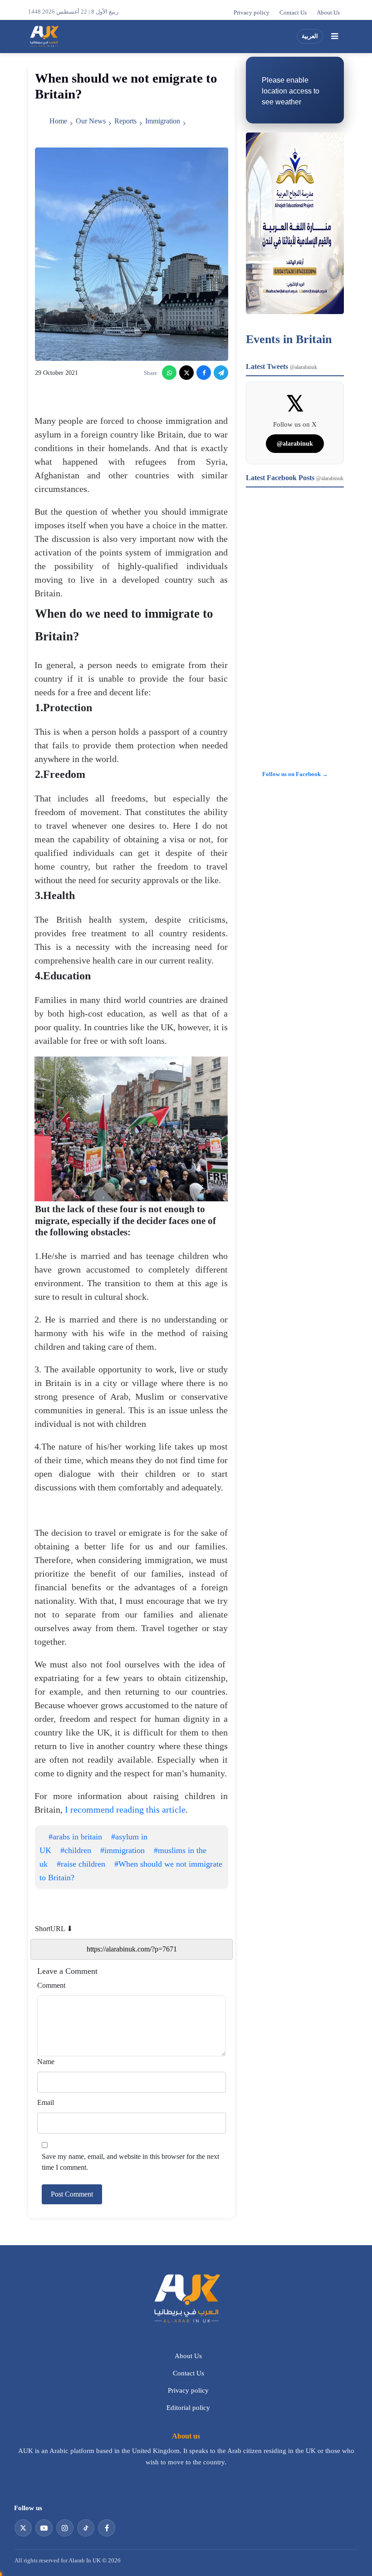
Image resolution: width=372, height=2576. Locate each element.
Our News (91, 121)
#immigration (122, 1850)
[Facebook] (203, 372)
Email (45, 2102)
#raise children (81, 1863)
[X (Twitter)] (186, 372)
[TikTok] (85, 2528)
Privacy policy (251, 13)
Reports (125, 121)
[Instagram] (64, 2528)
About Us (328, 13)
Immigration (162, 121)
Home (58, 121)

******************************

:: Task directions ::
Write the lines out again exactly, beginning at the line that contains "#immigration (122, 1850)" and stopping only at the final line of the listing above.

:: Exercise answer ::
#immigration (122, 1850)
[Facebook] (203, 372)
Email (45, 2102)
#raise children (81, 1863)
[X (Twitter)] (186, 372)
[TikTok] (85, 2528)
Privacy policy (251, 13)
Reports (125, 121)
[Instagram] (64, 2528)
About Us (328, 13)
Immigration (162, 121)
Home (58, 121)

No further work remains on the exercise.